The goal of GARCOM is to provide mutation counts per individual within genetic boundaries (genes). It accepts different data formats with input file from plink (.raw), gene boundaries, SNP location. It also accepts VCF file format. The vcf file is assumed to be pVCF, that is where all samples are merged/combined.
You can install the released version of GARCOM from CRAN with:
install.packages("GARCOM")
This is a small example which shows you how to use GARCOM:
library(GARCOM)
## basic example code
## sample data provided with library: genecoord, snpgene, snppos and genecoord
## Input data requires output from PLINK --recode flag. plink --bfile input --recode A --out sample_output
#input data: .raw formatted and SNP-gene (two columns)
gene_annot_counts(recodedgen,snpgene)
#input data: .raw formatted, SNP location (two columns) and Gene boundaries (three columns)
gene_pos_counts(recodedgen, snppos, genecoord)
#read VCF file vcf_data <- vcfR::read.vcfR("CHRXX.vcf.gz", verbose=TRUE)
vcf_counts_annot(vcf_data,df_snpgene) # pass vcf data read and data frame with SNP-gene annotation
#read VCF file vcf_data <- vcfR::read.vcfR("CHRXX.vcf.gz", verbose=TRUE)
vcf_counts_SNP_genecoords(vcf_data,df_snppos,df_genecoords) # pass vcf data read and data frame SNP position and third with gene coordinates
#subset individuals
vcf_counts_SNP_genecoords(vcf_data,df_snptestpos, df_genecoordstestpos,keep_indiv=c("IID1","IID2"))
<-c("IID1","IID2") ## store in a vector
ind_selectvcf_counts_SNP_genecoords(vcf_data,df_snptestpos, df_genecoordstestpos,keep_indiv=ind_select)

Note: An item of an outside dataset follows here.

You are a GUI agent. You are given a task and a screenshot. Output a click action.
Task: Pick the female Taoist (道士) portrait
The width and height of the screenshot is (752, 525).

## Filter individuals and filter genes for a VCF data
vcf_counts_SNP_genecoords(vcf_data,df_snptestpos,df_genecoordstestpos,keep_indiv=c("IID1","IID2"),filter_gene="GENE_1") #returns a matrix of data.table class
##For more examples refer manual
citation("GARCOM")
data.table(>=v1.12.8)
stats
vcfR(>=v1.12.0)
testthat
GARCOM welcomes suggestions and improvements. Please open issues on the github for bugs/suggestions.
GARCOM's derived from French word garçom (/ɡaʁ.sɔ̃/)
GARCOM is ready to serve and obtain desired results for the genetics data. We hope you enjoy it!
- Add support for Bgen format
- Add support for functional annotation (synonymous, non synonymous, etc.) in the VCF data
Currently v1.2.0